§ **TASK DESCRIPTION**
Below are the records; count the lines in which "computer" occurs and report only that number.

══════════

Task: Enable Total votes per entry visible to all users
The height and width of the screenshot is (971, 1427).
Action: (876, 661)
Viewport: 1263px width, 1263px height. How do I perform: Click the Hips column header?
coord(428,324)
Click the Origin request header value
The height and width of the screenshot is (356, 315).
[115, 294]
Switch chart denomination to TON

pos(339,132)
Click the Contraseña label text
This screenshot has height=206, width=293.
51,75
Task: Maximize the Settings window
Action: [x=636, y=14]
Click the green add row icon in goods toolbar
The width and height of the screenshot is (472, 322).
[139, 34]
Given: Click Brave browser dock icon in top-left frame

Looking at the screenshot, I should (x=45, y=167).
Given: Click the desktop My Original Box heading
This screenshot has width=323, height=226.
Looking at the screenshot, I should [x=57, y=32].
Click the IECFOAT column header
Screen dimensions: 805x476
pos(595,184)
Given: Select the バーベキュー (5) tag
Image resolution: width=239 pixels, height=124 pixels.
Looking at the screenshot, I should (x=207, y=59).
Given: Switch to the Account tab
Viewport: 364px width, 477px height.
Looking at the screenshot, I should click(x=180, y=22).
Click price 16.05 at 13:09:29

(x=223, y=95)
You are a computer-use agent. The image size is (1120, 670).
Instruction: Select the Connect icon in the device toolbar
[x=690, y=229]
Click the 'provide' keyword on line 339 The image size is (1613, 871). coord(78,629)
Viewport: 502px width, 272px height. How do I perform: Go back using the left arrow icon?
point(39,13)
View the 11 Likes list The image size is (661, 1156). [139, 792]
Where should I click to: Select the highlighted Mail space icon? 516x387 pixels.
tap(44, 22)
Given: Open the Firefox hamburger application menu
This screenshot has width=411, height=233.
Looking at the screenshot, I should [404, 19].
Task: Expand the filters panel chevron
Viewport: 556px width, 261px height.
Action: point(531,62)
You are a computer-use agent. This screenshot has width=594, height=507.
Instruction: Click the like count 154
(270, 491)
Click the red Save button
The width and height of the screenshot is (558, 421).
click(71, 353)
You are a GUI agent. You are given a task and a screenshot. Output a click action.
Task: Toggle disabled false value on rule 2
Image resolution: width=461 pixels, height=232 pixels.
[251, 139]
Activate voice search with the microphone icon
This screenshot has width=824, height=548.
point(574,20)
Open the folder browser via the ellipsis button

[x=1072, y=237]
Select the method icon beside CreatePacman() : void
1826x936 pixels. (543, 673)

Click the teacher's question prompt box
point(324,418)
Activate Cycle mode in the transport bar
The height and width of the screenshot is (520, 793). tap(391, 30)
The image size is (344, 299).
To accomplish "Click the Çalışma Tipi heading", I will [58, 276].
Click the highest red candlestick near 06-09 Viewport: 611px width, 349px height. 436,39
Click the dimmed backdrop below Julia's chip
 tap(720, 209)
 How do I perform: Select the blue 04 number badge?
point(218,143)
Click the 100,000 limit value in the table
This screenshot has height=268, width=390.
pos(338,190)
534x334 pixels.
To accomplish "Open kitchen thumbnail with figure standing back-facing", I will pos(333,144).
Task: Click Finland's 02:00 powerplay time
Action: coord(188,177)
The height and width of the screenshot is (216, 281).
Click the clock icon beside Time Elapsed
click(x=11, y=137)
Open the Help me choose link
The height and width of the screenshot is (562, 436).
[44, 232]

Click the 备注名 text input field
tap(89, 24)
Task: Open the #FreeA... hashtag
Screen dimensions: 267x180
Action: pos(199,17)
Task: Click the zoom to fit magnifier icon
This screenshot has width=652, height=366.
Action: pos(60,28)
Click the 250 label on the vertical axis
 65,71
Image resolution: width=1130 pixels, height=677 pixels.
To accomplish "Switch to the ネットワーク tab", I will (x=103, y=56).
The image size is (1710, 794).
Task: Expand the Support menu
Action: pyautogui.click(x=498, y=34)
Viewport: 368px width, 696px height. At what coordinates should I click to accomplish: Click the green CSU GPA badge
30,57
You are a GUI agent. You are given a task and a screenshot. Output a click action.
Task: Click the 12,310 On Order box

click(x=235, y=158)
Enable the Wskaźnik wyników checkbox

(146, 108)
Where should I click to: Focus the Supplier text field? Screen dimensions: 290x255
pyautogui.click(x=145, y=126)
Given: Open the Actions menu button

══════════

§ **SOLUTION TO THIS EXERCISE**
2